D'autres encore ont réclamé la libération de leaders oromos de l'opposition, arrêtés lors des violences ayant suivi la mort du chanteur, restée impunie.

- "Lutte armée" -

Dimanche, les autorités ont pris plusieurs mesures pour contrôler la foule à Bishoftu, en bloquant la majeure partie du trafic venant d'Addis Abeba et en coupant temporairement l'électricité, les réseaux téléphoniques et internet.

Mais en dépit d'une forte présence militaire, le mécontentement de certains Oromos a réussi à s'exprimer.

Parmi la foule réunie sur les rives du lac Hora Arsadi, de jeunes hommes portant des tee-shirts à l'effigie de Hachalu Hundessa ont crié des slogans hostiles au Premier ministre et loué l'Armée de libération oromo (OLA), un groupe rebelle voulant renverser le gouvernement.Certains agitaient même des drapeaux de l'OLA.

Pour l'un des participants, Lemi Solomon, interrogé par l'AFP, les manifestations auraient été encore plus importantes si de nombreux jeunes hommes n'étaient pas déjà partis rejoindre "la lutte armée" au côté de l'OLA.

Ces tensions surviennent à un moment délicat pour Abiy Ahmed. 

Le Parti de la prospérité a certes enregistré une victoire écrasante fin juin, un résultat vu par le gouvernement comme l'onction populaire qu'Abiy Ahmed recherchait et comme un soutien à ses réformes politiques et économiques.
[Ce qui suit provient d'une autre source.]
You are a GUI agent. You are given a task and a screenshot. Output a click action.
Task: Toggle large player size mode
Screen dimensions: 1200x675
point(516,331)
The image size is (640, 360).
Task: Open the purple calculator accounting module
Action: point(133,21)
Mais dans la région de l'Oromia, des partis d'opposition, dont le Front de libération de l'Oromo (OLF) -- dont les dirigeants sont revenus d'exil après l'arrivée au pouvoir d'Abiy Ahmed -- ont boycotté le scrutin, se plaignant que des candidats aient été arrêtés et leurs bureaux vandalisés.

"Même si j'ai pleinement le droit de participer aux élections, je ne crois pas que ce droit a été respecté parce que l'élection ne s'est pas déroulée par des moyens démocratiques", estimait Gutu Sori, un étudiant participant aux festivités à Bishoftu.